- _Work to be completed_
Take every line from the listing below that includes "texto" and copy it.

- _Extracted entries_
-.-.-
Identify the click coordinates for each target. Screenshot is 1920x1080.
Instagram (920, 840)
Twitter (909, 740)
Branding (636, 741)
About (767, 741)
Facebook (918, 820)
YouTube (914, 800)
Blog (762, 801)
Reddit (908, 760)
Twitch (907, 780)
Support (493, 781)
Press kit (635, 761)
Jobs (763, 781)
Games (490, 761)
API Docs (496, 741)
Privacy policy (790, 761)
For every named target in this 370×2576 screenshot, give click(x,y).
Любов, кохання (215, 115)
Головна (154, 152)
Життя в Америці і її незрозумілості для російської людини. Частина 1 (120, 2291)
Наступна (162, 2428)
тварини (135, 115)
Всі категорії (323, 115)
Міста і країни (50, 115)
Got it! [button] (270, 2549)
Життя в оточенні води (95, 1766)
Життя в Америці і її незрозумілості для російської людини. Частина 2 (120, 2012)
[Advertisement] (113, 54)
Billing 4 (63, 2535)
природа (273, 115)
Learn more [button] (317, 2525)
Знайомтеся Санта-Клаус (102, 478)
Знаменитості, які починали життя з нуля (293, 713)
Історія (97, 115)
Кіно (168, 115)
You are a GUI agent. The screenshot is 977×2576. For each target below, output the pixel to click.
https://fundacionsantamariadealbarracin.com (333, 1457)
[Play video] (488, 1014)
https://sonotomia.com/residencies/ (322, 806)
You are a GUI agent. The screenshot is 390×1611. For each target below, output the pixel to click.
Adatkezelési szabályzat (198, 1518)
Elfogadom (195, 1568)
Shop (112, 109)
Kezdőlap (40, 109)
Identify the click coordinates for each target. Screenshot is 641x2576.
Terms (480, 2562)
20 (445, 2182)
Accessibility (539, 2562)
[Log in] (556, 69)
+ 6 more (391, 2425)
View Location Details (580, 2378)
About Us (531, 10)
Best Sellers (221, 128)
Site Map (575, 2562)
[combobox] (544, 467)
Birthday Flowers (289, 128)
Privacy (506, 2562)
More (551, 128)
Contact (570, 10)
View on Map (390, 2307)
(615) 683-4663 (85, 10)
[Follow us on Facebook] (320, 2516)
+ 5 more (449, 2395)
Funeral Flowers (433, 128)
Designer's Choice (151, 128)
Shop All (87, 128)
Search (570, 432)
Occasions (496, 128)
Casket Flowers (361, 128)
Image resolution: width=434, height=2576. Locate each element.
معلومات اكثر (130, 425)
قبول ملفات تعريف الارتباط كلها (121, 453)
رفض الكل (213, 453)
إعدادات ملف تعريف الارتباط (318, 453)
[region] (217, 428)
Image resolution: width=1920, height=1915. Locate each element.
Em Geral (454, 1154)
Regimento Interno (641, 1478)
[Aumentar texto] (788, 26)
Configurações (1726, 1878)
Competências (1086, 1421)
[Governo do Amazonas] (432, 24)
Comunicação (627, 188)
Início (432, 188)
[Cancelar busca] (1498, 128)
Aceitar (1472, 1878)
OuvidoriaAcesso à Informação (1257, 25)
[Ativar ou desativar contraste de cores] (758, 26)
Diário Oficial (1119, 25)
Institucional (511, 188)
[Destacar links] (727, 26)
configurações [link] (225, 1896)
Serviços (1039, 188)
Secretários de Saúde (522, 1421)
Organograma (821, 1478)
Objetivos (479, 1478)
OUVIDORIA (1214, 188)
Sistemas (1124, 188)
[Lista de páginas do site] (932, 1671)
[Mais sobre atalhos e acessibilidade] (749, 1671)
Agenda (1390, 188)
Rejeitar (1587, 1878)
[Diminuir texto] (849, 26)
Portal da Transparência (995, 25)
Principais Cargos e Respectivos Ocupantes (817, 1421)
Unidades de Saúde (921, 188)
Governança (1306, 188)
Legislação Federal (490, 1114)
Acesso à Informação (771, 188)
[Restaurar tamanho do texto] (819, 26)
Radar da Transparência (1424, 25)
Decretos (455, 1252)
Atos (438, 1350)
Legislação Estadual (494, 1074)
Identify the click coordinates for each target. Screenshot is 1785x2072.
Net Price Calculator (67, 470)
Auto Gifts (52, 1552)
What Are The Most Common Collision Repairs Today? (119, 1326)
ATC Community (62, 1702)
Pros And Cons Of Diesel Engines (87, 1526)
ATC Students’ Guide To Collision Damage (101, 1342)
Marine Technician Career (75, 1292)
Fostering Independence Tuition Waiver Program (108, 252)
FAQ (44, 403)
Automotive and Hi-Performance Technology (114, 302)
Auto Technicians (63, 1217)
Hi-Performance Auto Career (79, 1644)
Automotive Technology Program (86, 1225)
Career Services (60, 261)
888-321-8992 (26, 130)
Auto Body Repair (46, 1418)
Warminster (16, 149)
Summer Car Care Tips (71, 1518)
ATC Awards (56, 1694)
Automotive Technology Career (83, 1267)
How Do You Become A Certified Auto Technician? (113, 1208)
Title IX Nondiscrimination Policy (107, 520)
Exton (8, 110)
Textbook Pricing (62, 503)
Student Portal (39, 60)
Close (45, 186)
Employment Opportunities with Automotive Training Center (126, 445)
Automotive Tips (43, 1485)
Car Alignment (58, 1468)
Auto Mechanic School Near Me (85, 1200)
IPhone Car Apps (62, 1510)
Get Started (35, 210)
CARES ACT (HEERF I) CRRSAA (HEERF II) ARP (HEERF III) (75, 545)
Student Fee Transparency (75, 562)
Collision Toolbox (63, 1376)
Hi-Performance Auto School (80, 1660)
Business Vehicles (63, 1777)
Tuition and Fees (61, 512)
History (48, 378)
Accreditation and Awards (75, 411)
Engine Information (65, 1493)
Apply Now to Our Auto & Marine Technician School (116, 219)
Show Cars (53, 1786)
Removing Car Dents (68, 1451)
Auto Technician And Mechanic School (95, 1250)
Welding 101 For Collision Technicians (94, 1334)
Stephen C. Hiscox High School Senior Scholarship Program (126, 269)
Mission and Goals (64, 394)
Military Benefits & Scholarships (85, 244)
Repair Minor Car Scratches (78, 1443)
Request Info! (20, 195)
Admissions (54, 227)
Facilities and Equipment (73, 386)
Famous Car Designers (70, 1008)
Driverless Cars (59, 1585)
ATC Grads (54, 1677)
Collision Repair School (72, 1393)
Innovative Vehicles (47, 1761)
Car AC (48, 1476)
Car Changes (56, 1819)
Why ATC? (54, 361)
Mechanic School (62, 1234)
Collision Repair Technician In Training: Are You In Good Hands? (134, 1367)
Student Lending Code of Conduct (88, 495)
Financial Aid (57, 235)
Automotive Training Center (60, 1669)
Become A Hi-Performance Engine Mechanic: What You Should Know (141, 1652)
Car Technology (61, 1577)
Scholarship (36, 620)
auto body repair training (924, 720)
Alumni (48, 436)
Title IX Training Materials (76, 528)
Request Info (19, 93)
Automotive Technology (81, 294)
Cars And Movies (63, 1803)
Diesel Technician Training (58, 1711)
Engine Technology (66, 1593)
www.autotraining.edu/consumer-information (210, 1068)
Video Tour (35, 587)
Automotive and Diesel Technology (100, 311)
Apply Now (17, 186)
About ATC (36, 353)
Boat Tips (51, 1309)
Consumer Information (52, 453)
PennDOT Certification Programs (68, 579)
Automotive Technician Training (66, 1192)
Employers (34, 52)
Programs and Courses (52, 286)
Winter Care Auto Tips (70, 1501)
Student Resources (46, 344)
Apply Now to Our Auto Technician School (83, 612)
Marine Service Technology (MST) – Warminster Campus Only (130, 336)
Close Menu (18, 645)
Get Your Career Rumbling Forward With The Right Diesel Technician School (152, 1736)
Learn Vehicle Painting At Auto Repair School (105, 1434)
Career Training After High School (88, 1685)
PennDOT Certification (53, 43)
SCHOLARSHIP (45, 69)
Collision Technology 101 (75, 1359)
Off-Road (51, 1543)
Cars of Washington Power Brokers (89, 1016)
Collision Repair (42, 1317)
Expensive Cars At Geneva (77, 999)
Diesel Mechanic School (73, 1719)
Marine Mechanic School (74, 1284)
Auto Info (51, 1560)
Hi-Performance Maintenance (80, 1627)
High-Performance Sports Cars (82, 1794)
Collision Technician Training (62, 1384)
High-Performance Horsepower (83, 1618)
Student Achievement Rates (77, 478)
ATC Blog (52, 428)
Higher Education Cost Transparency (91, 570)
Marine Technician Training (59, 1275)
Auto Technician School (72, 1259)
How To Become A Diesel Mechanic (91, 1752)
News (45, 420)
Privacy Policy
-.-.-
- _Solution_
[Aumentar texto] (788, 26)
[Diminuir texto] (849, 26)
[Restaurar tamanho do texto] (819, 26)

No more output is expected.